At 12:05 AM 2/3/2006 -0800, Morgen Sagen wrote:
Although I had always assumed we would have code within each parcel
that knew how to upgrade its data from the previous version to the
current version, a more elegant solution would be to have a log of
schema changes coupled with some transformation code that could apply
those changes, as you described in your October email. So how do
those two methods compare? You say:
"With sufficient care and infrastructure support, we can relatively
easily
support manual schema upgrades, in the sense of having installParcel () make
the changes, if we entirely forbid certain classes of schema change
that
could not be implemented in this way. However, the amount of
developer
care required currently appears prohibitive, in the sense that it's
going
to seriously impede our flexibility to refactor."
Do you mean that if we did take the route of putting hand-built
transformation code into installParcel( ), the amount of
transformation code would be unwieldy?
I don't know. I don't know what kind of changes we're going to have. The
biggest question of all is, when does this discipline begin? If we don't
need to support upgrades before the release of 0.7, then there's a lot less
to be done, and it's not certain that we need to provide any significant
evolution infrastructure until 0.8. For one thing, we can try to complete
major moves before then, and we can make an effort to document and prepare
for the freezing of key schemas.
If we go the schema-change- log route, developers would still have to
create log entries for each
change, or are you saying we could automatically build that log?

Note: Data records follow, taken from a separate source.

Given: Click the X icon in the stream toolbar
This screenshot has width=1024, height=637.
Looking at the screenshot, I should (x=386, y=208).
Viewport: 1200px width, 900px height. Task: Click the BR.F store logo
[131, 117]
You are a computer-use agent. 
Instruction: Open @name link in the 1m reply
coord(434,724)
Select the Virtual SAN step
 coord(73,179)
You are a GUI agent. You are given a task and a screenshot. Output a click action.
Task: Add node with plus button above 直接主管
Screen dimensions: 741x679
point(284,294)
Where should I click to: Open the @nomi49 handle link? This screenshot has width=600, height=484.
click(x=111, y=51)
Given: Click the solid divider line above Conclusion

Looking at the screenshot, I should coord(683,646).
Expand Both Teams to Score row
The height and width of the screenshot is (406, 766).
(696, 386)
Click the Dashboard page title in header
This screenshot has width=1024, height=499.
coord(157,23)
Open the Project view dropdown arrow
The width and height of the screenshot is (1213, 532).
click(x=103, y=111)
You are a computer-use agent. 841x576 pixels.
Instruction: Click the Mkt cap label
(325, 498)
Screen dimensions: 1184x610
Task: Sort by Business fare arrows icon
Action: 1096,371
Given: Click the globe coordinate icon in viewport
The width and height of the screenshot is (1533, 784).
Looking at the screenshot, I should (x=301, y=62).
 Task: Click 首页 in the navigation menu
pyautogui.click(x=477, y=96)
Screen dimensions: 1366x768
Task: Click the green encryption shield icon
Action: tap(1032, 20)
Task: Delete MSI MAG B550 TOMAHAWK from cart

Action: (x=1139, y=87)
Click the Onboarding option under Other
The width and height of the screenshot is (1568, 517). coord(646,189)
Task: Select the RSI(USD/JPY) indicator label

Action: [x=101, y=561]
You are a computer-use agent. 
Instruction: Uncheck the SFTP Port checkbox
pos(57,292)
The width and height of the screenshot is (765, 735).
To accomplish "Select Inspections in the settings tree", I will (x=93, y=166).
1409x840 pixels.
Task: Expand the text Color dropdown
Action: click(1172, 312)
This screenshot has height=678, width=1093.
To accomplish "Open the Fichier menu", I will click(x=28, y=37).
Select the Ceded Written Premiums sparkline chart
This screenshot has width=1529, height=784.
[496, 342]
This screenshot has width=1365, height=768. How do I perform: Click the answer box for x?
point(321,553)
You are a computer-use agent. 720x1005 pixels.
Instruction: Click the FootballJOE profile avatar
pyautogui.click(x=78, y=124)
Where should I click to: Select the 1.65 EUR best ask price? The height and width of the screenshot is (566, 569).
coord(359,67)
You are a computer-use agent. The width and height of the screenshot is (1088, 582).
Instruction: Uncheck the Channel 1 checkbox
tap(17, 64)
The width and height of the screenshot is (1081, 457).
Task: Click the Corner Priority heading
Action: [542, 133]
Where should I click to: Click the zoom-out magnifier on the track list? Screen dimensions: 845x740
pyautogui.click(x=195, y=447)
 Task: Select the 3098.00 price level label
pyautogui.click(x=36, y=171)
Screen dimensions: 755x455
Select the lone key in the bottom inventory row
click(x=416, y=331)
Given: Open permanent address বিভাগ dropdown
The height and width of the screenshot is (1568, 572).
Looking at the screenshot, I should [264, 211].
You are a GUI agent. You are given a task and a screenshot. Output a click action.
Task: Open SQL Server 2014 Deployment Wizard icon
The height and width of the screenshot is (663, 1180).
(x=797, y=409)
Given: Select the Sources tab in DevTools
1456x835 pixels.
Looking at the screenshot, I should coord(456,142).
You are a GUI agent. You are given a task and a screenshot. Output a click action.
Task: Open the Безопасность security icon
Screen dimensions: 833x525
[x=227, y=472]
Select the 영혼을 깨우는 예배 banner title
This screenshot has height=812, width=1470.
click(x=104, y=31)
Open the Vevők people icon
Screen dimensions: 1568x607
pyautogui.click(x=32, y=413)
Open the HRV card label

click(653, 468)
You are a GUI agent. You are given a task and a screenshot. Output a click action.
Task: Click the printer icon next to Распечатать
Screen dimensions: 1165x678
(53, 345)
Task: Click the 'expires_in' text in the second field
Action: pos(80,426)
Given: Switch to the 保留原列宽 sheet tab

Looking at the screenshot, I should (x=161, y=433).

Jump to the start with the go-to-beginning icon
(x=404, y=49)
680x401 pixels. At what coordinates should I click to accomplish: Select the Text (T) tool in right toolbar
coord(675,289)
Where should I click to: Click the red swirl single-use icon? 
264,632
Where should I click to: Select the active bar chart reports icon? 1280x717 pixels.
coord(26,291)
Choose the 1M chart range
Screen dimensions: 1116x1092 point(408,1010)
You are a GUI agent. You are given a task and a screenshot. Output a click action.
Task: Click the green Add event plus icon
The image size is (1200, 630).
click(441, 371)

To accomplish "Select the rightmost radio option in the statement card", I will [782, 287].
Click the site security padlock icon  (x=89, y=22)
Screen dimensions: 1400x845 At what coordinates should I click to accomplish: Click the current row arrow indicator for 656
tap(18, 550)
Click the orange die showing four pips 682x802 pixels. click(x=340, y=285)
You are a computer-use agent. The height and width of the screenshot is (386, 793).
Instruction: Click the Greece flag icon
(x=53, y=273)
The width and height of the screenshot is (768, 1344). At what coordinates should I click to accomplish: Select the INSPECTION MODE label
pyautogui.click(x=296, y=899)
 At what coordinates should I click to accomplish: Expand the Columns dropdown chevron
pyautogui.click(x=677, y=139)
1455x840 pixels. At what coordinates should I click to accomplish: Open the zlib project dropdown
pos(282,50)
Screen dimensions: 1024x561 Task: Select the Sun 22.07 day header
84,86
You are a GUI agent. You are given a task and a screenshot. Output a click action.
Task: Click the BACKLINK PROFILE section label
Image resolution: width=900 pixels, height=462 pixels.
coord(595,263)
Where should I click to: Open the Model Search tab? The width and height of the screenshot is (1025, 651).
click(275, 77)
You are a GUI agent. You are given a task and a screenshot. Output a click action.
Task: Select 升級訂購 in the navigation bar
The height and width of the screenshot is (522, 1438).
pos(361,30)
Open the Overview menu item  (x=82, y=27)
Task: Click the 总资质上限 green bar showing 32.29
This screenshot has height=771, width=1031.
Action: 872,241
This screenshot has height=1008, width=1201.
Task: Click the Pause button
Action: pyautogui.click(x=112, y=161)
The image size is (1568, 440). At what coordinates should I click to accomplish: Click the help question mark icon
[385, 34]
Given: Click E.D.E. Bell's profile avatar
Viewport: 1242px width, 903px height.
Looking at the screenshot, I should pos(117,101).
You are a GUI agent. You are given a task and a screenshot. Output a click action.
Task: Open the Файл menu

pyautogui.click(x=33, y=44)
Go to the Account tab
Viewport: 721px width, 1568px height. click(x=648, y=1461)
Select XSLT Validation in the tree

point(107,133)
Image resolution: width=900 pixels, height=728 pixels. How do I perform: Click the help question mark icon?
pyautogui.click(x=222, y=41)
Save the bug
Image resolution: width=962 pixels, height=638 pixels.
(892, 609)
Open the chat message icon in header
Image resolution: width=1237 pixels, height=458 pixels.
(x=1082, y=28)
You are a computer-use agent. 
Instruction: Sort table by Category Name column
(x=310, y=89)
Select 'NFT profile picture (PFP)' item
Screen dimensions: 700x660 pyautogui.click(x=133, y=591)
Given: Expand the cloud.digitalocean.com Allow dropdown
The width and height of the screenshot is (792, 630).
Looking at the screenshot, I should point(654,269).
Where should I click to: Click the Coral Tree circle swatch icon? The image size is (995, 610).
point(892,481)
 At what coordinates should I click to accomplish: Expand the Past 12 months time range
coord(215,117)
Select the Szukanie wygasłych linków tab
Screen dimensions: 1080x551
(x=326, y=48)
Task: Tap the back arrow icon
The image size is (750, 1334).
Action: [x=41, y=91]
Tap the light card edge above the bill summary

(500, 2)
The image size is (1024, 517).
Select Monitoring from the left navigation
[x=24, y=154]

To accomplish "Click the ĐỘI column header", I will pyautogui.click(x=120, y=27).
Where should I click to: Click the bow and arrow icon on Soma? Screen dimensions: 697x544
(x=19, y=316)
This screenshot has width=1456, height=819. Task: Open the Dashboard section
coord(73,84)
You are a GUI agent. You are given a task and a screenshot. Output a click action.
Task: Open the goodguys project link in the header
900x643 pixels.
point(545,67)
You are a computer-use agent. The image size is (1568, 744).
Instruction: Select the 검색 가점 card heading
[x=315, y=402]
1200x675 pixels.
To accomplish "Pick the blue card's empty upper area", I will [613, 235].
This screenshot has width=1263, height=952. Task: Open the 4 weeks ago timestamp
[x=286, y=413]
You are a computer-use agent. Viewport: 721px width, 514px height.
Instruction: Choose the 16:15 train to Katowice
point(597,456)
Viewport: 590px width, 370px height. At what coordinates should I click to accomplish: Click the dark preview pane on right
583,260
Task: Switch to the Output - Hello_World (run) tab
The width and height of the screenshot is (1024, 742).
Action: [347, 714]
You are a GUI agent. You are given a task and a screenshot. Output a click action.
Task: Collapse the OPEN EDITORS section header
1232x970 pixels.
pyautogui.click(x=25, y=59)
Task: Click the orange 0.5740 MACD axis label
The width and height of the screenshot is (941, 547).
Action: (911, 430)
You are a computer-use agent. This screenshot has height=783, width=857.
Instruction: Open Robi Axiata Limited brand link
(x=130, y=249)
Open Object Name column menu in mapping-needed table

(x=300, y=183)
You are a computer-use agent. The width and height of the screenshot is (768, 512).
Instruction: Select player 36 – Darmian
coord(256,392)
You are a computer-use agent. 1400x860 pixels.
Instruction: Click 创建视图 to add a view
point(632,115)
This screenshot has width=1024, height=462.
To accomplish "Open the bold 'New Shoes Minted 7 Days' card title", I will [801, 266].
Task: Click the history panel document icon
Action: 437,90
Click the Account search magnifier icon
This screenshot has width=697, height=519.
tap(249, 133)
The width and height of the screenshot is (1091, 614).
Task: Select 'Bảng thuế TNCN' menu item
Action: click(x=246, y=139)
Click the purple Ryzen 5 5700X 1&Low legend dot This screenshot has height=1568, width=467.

That all depends. :) So far, my observation has been that there are
approaches that can manage detection of simple kinds of changes, but
serious changes are harder to deal with.
In all honesty, the best recommendations I've seen suggest that having a
well-defined externalization of your data (e.g. read/write XML, iCal,
tab-delimited, etc.) is usually the best way to ensure upgradeability. In
effect, the object oriented approach to databases is essentially a really
bad idea, because it tends to couple internal implementation details to
your schema. I wish I'd known that a few years sooner. :)
But clearly, that insight doesn't help us much anyway. :) Our current
situation is more of a chicken-and-egg problem. I don't know what
evolution features we really need, because we haven't yet upgraded users'
data. We haven't yet upgraded users' data because we haven't decided as of
what point we will be *keeping* their data. And we haven't done that,
because we don't know what kind of schema evolution we can support, and so
on. :)
I suppose one way to investigate the issue might be to study the revision
logs of the schema version number, to see what kinds of things it has been
changed for in the past.
There's always the chance that if we do the log-based transformation
system, some parcel writer will want to be able to perform an upgrade
that the transformation system doesn't support. In that case could
they have custom upgrade code in their parcel, or would all upgrading
need to go through the transformation system?
That I don't know. One question that's in my mind about this is whether
these transforms can be incremental and "just-in-time" or whether they have
to be all-at-once. If they're all-at-once, they're going to need a
progress UI, which means there needs to be more of an API structure than
just "we call some code and stuff happens". It'll need to be organized in
a way that allows progress updates to take place.